BRASÍLIA, DF (FOLHAPRESS) - A Câmara dos Deputados aprovou nesta quinta-feira (21) um projeto que veda a imposição de sigilo sobre gastos com viagens da administração pública federal.
O texto, que ainda seguirá para a análise do Senado, também considera como improbidade administrativa e crime de responsabilidade a imposição de sigilo para obter proveito pessoal ou ocultar ato ilegal.
A medida foi proposta pela oposição em resposta a negações do governo Lula (PT) em compartilhar, por exemplo, informações sobre despesas da primeira-dama Rosângela Silva, a Janja, em viagem em Nova York, em 2024.
O projeto é de autoria dos deputados Gustavo Gayer (PL-GO) e Marcel Van Hattem (Novo-RS) e foi relatado pelo líder do PL, Sóstenes Cavalcante (PL-SP).
O texto estabelece a obtenção de dados sobre despesas com viagens de integrantes da administração como um direito previsto na LAI (Lei de Acesso à Informação).

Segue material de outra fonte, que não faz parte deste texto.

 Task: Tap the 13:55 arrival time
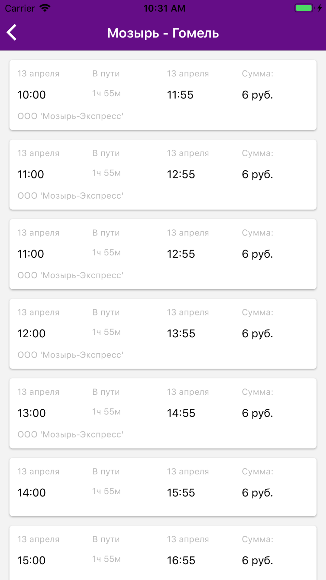[x=181, y=334]
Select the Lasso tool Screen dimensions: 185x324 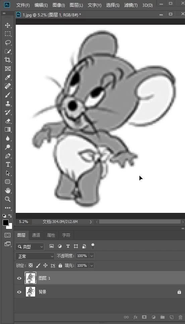click(8, 43)
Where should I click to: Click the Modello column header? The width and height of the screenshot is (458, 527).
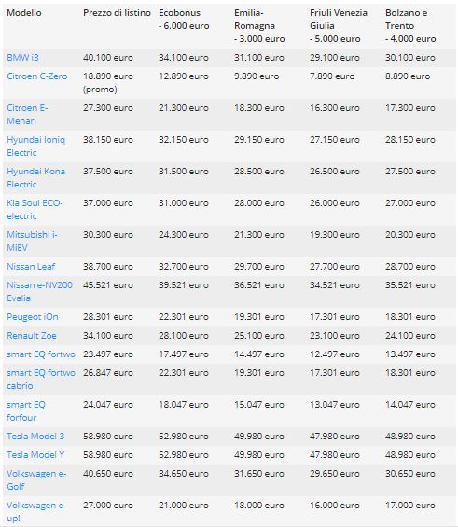pos(24,13)
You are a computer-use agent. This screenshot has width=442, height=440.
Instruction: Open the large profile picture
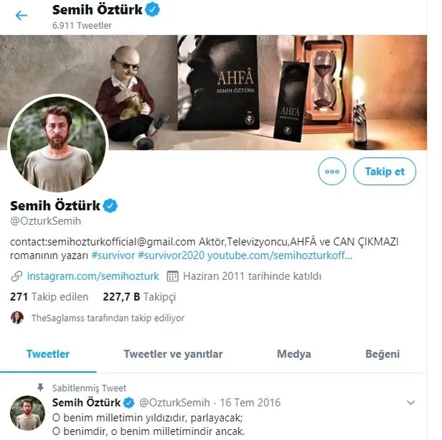(57, 144)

Estão incluídos gastos com diárias, alimentação, hospedagem, passagem, aquisição de bem e locomoção, inclusive pagos por fundos.
O projeto também diz que informações do tipo não devem ser consideradas imprescindíveis à segurança da sociedade ou do Estado, o que permitiria que elas fossem classificadas como sigilosas.

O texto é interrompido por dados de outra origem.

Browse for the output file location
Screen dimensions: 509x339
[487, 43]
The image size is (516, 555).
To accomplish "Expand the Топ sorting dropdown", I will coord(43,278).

A proposta excetua, entretanto, informações que possam colocar em risco a segurança do presidente e vice-presidente, cônjuges e filhos, que ficarão sob sigilo até o término do mandato.
Além disso, altera a Lei de Improbidade Administrativa e a Lei do Impeachment para considerar como improbidade administrativa e crime de responsabilidade a imposição sigilo para obter proveito pessoal ou ocultar ato ilegal.
O texto também diz que o Congresso Nacional poderá rever a classificação de informações e as decisões proferidas pela Comissão Mista de Reavaliação de Informações no âmbito da administração pública federal, mediante decreto legislativo aprovado em ambas as Casas.